Context The rate of prescription opioid–related overdose death increased substantially in the United States over the past decade. Patterns of opioid prescribing may be related to risk of overdose mortality.
Objective To examine the association of maximum prescribed daily opioid dose and dosing schedule (“as needed,” regularly scheduled, or both) with risk of opioid overdose death among patients with cancer, chronic pain, acute pain, and substance use disorders.
Design Case-cohort study.
Setting Veterans Health Administration (VHA), 2004 through 2008.
Participants All unintentional prescription opioid overdose decedents (n = 750) and a random sample of patients (n = 154 684) among those individuals who used medical services in 2004 or 2005 and received opioid therapy for pain.

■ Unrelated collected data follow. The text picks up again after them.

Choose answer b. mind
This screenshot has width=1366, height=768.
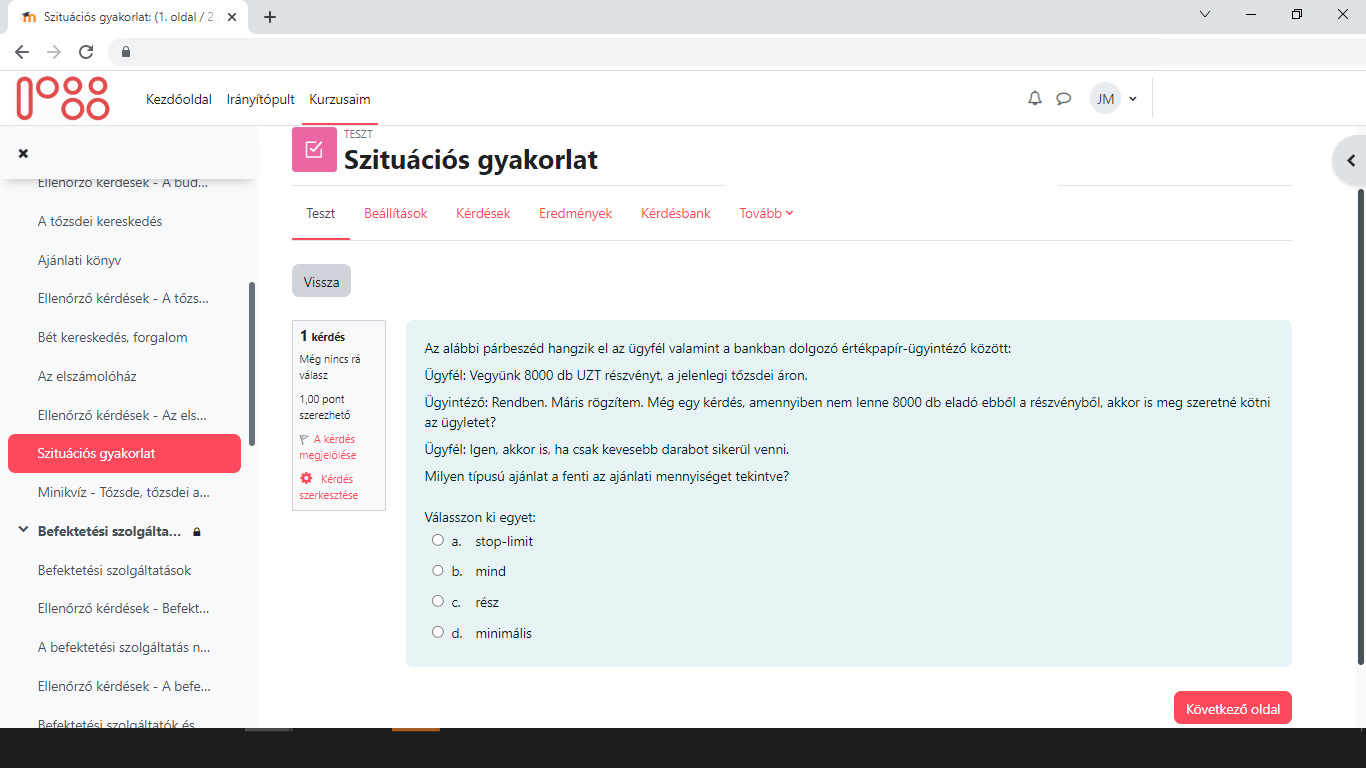tap(437, 570)
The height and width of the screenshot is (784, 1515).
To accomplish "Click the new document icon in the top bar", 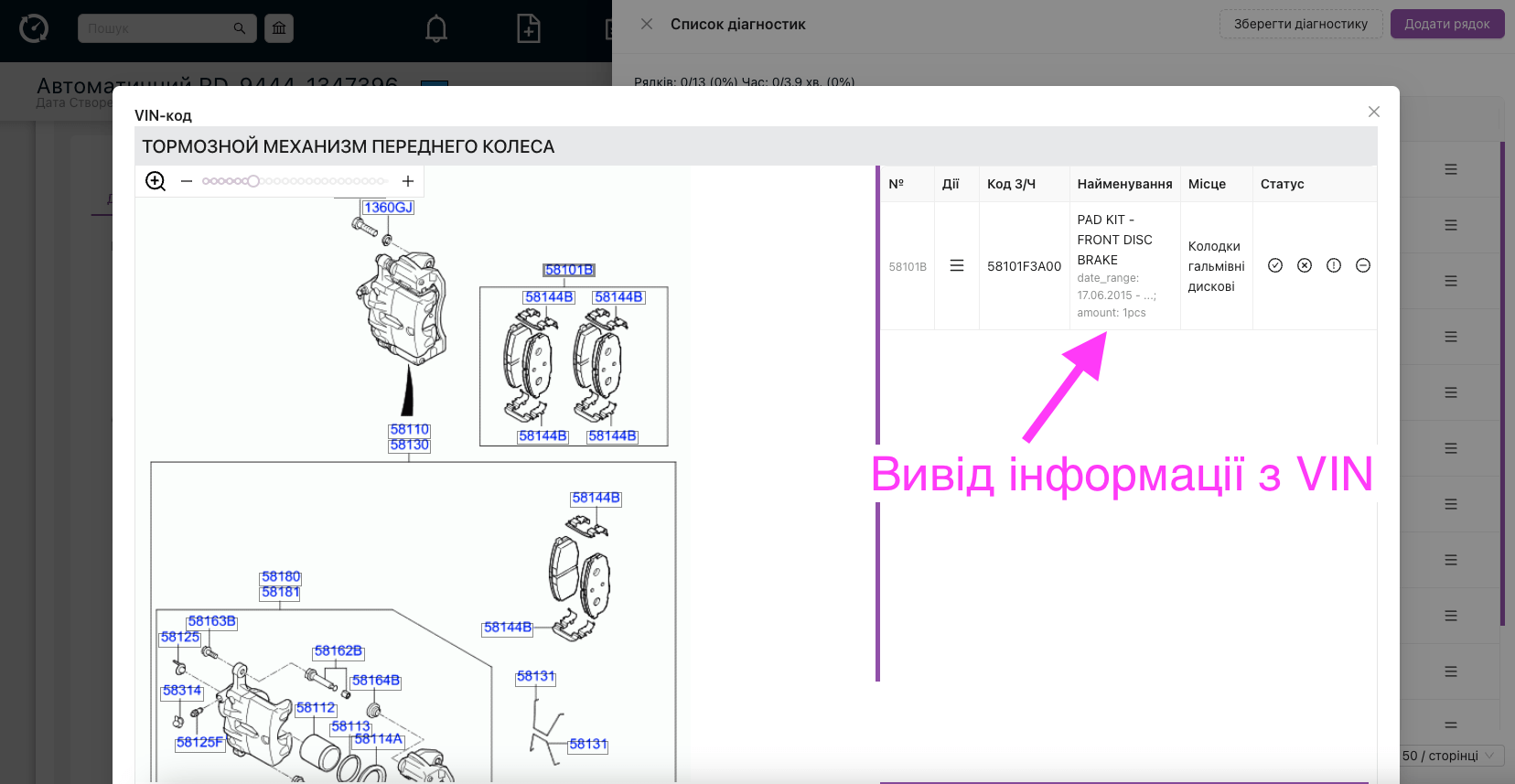I will [x=529, y=29].
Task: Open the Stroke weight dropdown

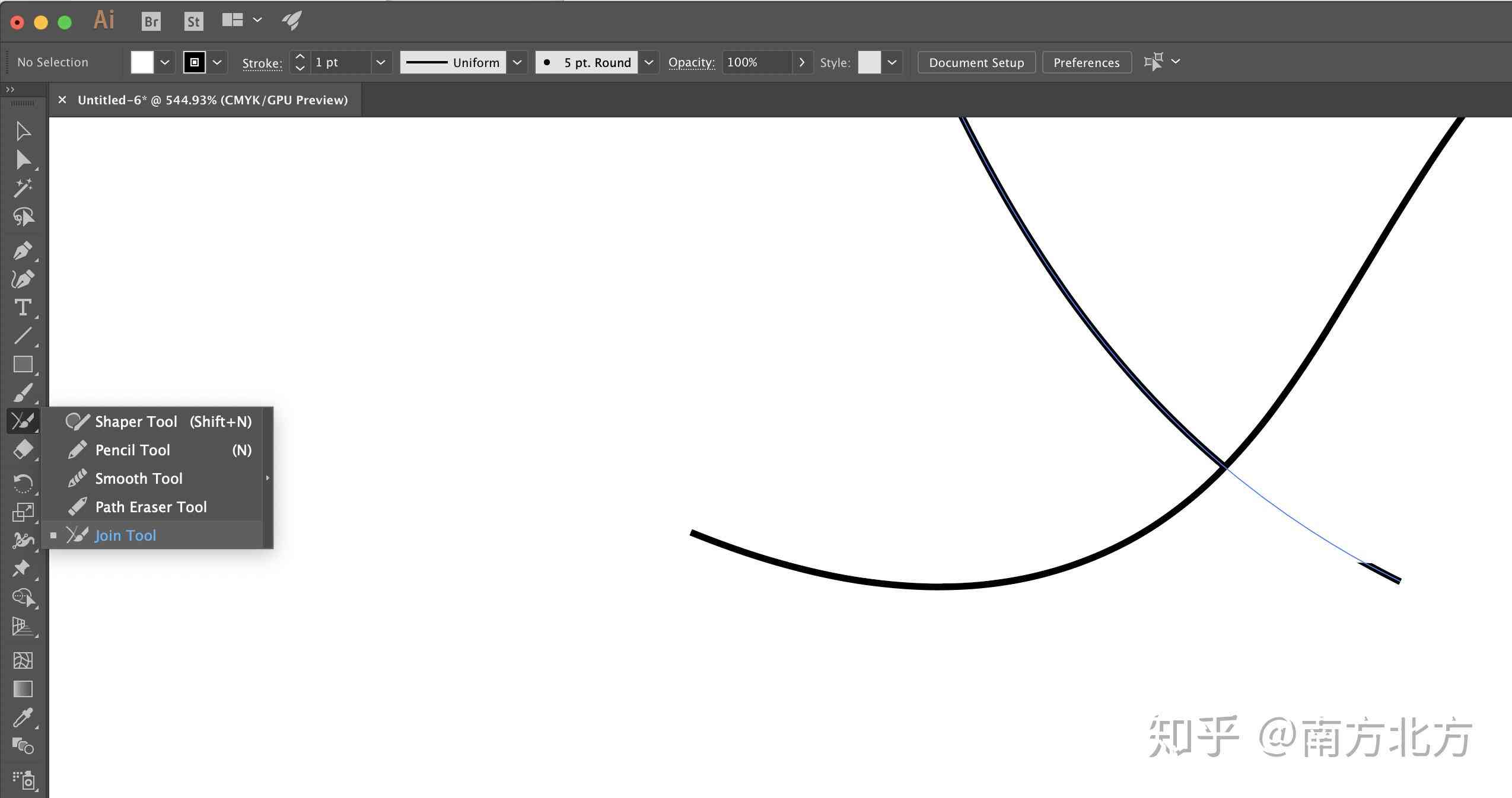Action: 378,62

Main Outcome Measure Associations of opioid regimens (dose and schedule) with death by unintentional prescription opioid overdose in subgroups defined by clinical diagnoses, adjusting for age group, sex, race, ethnicity, and comorbid conditions.
Results The frequency of fatal overdose over the study period among individuals treated with opioids was estimated to be 0.04%.The risk of overdose death was directly related to the maximum prescribed daily dose of opioid medication. The adjusted hazard ratios (HRs) associated with a maximum prescribed dose of 100 mg/d or more, compared with the dose category 1 mg/d to less than 20 mg/d, were as follows: among those with substance use disorders, adjusted HR = 4.54 (95% confidence interval [CI], 2.46-8.37; absolute risk difference approximation [ARDA] = 0.14%); among those with chronic pain, adjusted HR = 7.18 (95% CI, 4.85-10.65; ARDA = 0.25%); among those with acute pain, adjusted HR = 6.64 (95% CI, 3.31-13.31; ARDA = 0.23%); and among those with cancer, adjusted HR = 11.99 (95% CI, 4.42-32.56; ARDA = 0.45%). Receiving both as-needed and regularly scheduled doses was not associated with overdose risk after adjustment.
Conclusion Among patients receiving opioid prescriptions for pain, higher opioid doses were associated with increased risk of opioid overdose death.
The rate of overdose mortality increased sharply in the United States in the past decade and overdose mortality is a pressing public health problem.1 Between 1999 and 2007, the rate of unintentional overdose death in the United States increased by 124%,2 largely because of increases in prescription opioid overdoses.1,3 Achieving a better understanding of the factors contributing to prescription opioid overdose death is an essential step toward addressing this troubling and dramatic increase in overdose mortality.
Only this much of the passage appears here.